### What to produce
Your answer should hold every line of the records below that contains the string "Değirmendere".

(Saved entries)
*** Begin section ***
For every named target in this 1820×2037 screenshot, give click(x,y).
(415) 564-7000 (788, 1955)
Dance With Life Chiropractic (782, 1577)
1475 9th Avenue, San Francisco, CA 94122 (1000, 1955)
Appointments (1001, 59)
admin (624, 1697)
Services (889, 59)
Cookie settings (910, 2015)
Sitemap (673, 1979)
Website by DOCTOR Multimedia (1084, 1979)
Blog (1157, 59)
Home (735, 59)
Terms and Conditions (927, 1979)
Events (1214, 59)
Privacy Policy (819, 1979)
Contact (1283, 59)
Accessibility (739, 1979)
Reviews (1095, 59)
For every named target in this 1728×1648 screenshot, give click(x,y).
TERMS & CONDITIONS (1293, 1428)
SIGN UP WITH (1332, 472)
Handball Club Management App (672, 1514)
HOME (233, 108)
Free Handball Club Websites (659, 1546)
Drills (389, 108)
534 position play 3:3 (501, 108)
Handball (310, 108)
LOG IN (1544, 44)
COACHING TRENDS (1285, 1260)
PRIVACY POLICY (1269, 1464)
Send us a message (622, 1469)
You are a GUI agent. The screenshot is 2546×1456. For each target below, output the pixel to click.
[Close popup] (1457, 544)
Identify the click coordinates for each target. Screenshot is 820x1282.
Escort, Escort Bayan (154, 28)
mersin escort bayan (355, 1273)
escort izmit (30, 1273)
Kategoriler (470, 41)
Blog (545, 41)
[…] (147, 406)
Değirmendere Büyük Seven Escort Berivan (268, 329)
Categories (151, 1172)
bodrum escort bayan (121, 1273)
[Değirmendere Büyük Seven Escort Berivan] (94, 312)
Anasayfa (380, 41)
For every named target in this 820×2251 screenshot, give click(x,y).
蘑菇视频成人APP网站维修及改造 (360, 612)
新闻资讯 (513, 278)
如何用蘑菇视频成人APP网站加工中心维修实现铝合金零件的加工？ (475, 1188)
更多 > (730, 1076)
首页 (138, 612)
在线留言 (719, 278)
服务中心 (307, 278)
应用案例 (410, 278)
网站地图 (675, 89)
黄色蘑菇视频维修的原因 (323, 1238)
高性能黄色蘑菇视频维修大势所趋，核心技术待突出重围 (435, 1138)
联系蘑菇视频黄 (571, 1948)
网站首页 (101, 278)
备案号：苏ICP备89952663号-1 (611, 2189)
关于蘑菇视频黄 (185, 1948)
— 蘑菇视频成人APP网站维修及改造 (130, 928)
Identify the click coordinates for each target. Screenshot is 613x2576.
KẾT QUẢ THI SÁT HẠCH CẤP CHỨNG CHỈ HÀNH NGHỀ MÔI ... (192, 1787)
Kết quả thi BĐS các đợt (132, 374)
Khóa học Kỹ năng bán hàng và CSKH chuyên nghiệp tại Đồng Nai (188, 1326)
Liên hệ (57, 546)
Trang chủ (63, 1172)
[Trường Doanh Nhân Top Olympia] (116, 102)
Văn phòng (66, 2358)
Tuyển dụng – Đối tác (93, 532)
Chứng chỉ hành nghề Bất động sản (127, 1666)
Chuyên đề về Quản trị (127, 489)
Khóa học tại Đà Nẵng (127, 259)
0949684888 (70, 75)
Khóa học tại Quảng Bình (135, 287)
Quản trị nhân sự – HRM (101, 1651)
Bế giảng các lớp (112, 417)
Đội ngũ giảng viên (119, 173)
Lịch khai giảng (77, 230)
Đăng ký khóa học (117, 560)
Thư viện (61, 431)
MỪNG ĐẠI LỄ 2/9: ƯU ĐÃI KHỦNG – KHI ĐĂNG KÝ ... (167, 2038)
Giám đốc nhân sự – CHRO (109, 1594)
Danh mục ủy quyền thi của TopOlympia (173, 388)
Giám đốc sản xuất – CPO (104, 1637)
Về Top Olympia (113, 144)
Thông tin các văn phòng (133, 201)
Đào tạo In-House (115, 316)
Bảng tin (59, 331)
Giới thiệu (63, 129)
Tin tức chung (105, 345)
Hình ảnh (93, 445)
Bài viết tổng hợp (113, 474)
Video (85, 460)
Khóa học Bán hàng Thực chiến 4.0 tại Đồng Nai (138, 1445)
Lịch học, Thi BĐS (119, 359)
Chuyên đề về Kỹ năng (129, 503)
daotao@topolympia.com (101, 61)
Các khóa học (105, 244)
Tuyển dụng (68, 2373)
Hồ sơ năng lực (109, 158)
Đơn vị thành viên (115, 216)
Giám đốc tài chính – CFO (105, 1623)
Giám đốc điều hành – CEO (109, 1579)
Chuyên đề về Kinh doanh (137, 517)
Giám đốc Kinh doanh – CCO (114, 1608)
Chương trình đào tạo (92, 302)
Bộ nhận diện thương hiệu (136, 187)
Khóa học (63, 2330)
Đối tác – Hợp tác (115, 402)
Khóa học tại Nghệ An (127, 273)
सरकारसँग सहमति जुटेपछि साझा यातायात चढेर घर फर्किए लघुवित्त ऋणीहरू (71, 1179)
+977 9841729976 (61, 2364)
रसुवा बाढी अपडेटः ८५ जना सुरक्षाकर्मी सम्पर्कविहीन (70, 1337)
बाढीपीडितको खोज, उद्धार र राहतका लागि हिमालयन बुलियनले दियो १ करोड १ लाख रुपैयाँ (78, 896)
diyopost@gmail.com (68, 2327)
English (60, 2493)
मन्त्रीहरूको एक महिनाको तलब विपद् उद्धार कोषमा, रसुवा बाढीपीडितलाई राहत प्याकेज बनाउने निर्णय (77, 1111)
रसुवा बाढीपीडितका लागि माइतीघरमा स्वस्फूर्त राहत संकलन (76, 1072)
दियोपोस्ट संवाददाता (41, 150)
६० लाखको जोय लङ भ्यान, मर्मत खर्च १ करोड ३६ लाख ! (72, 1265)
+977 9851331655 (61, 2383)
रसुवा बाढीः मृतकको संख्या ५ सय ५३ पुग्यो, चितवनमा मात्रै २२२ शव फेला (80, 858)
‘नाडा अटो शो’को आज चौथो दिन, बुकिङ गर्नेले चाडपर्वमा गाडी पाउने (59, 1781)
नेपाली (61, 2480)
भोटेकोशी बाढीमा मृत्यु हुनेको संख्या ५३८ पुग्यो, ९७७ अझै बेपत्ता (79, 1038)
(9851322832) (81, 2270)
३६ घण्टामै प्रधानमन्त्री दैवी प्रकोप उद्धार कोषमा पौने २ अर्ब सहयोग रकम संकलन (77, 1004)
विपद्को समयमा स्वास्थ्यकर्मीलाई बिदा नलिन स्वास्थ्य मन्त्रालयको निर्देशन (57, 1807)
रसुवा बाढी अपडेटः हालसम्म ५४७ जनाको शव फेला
*** End section ***
### Exercise output
Değirmendere Büyük Seven Escort Berivan (268, 329)
[Değirmendere Büyük Seven Escort Berivan] (94, 312)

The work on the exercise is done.